A BLM approval would have left as a final hurdle negotiations with the Metropolitan Water District over the price Cadiz and the local water agencies would pay to transport water through the aqueduct to customers.

New challenge

Then came the bill from Friedman, using a controversial process called “gut-an-amend,” which allows an existing bill to have its provisions stripped and replaced with completely different provisions.

The bill as originally introduced dealt with water meters, and that version passed the state Assembly in May. But Friedman abruptly changed the language to require that for any water-pumping project near federal and state lands that contain sensitive natural and cultural resources, the State Lands Commission in consultation with the Department of Fish and Wildlife must certify that the pumping of water would not affect those resources.

The bill has support from Feinstein and several environmental groups, including the Center for Biological Diversity of Tucson, Ariz.

“The Trump administration has put the Cadiz money-making scheme at the top of its infrastructure priority list. California legislators can stop it,” said Ileene Anderson, senior scientist with the center. “We know California lawmakers have the courage and foresight to stand up for the state’s residents, wildlife, public lands and precious water.”

Cadiz issued a statement opposing the bill and pulled together a coalition of water agencies and business, labor and nonprofit groups against the legislation.
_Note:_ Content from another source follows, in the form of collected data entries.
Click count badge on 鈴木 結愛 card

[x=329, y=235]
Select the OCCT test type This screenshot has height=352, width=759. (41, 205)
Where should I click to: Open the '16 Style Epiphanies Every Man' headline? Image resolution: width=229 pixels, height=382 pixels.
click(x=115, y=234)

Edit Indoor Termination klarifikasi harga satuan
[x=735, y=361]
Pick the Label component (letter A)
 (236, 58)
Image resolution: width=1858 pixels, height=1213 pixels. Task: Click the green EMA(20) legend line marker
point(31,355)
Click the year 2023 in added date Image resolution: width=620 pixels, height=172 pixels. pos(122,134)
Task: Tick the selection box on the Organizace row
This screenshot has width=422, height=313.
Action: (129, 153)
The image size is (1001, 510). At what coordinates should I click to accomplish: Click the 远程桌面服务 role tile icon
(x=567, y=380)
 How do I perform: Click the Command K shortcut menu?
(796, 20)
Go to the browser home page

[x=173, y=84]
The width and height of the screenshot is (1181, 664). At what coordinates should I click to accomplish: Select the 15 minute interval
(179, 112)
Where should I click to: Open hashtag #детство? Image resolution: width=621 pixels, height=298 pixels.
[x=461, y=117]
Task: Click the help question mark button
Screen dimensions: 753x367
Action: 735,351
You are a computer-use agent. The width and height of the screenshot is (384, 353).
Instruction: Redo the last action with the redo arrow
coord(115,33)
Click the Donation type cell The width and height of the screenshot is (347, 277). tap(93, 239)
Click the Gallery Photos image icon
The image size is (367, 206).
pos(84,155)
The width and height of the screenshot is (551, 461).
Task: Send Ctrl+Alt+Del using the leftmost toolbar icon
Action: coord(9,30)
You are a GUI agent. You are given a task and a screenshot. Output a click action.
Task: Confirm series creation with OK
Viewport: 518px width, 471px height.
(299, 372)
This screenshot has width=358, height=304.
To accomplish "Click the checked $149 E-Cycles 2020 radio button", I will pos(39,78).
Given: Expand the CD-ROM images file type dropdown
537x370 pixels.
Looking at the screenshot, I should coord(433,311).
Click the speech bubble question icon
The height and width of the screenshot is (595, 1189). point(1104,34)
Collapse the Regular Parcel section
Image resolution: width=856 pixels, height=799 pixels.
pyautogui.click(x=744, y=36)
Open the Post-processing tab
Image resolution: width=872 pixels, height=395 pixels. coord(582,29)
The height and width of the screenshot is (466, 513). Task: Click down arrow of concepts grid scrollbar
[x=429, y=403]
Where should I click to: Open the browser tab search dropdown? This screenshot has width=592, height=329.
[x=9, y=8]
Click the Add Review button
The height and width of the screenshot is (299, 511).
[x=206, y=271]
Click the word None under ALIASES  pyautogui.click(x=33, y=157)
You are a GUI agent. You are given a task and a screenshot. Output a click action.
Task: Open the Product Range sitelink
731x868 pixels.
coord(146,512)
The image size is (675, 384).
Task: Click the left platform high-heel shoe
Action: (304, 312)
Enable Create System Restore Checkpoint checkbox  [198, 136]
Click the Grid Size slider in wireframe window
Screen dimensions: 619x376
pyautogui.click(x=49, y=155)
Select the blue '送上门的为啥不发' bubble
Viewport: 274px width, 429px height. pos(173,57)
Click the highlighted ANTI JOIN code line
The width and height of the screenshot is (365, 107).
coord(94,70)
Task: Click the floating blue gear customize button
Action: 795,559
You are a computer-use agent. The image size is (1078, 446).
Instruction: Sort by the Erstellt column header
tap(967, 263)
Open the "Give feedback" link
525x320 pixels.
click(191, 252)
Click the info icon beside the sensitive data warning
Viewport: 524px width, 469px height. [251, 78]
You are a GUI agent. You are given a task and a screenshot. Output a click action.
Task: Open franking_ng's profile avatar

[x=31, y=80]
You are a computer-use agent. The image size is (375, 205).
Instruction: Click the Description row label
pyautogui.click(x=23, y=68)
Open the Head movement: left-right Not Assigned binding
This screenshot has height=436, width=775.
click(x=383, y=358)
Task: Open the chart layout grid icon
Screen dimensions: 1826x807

Slater, a lawyer specializing in water and environmental law, said in an eight-page letter to the Senate Natural Resource and Water Committee that by seeking to overturn approvals for the project already granted by government agencies, the bill violates fundamental tenets of the California Environmental Quality Act.

Nonetheless, the committee passed the bill on a 7-2 vote; the bill will next be heard by the Senate Appropriations Committee, likely next month. If it passes the full Senate, it must still go back to the Assembly, since that body previously voted on an entirely different version.

Slater said that if the bill passes and is signed into law by Gov. Jerry Brown, Cadiz would likely challenge it in court.

The company’s shares dropped 5 percent to $12.50 the week the bill was introduced and have traded around $12.50 since then.